We’re out in the middle of nowhere. You know, and the good thing about it is, we are the only thing in nowhere.
So says Joe Maranto the owner of the Meers Store and Restaurant, home of the Texas Long Horn Beef Burger. Location: Meers, Oklahoma – population six people, eight cats, and a dog.
Well I found out about the Meers store in a documentary film called Hamburger America. This film tells the story of eight deliciously unique hamburger emporiums. Some are small, some are bigger, they’ve all been around for a while, and almost all are described as ‘world famous’. As they say at the Meers store – Eat Beef, the west wasn’t won on salad.

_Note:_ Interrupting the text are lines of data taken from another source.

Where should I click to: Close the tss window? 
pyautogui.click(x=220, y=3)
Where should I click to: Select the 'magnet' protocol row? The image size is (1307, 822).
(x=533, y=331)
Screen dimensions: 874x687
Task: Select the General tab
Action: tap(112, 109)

We’ll come back to Meers shortly. So it has been my tradition to do a post on art for the July 4th, and Thanksgiving Day holidays. But what could be more traditional than a July 4th cookout. So here we go with a look at one of the American food items most often consumed on this the July 4th weekend. Whether you are cooking burgers outdoors on a charcoal grill, or flippin’ burgers on an electric grill, or if you prefer them fried in a cast-iron pan, it seems obvious that you must really love just plain wolfing them down. The hamburger is an American tradition and is as popular today as ever and that’s taking in to account the recent rise in the cost of beef.
Hamburger American is filmed, directed, and edited by George Motz. I can’t say with certainty, but it is likely that Motz was influenced by TV Journalist Charles Kuralt, who in 1967, convinced his bosses at CBS News to let him get out of the studio, and travel across America finding stories. Kuralt claimed he was tired of the grind and the competitive nature of TV Broadcasting’s version of the news. They said okay – we’ll give it a go for three months.
The title of the series was On The Road With Charles Kuralt, and it ran for 20 years.
In Motz’s film – we visit eight different hamburger restaurants across the country. The segments are about the making of the burgers, some of them in ways you wouldn’t or couldn’t ever imagine, but the real focus of the film is the story of these establishments, some of which predate me, you, our parents, and even our grandparents. And per the film, some of these establishment’s long-time clientele are certainly old enough to be our grandparents.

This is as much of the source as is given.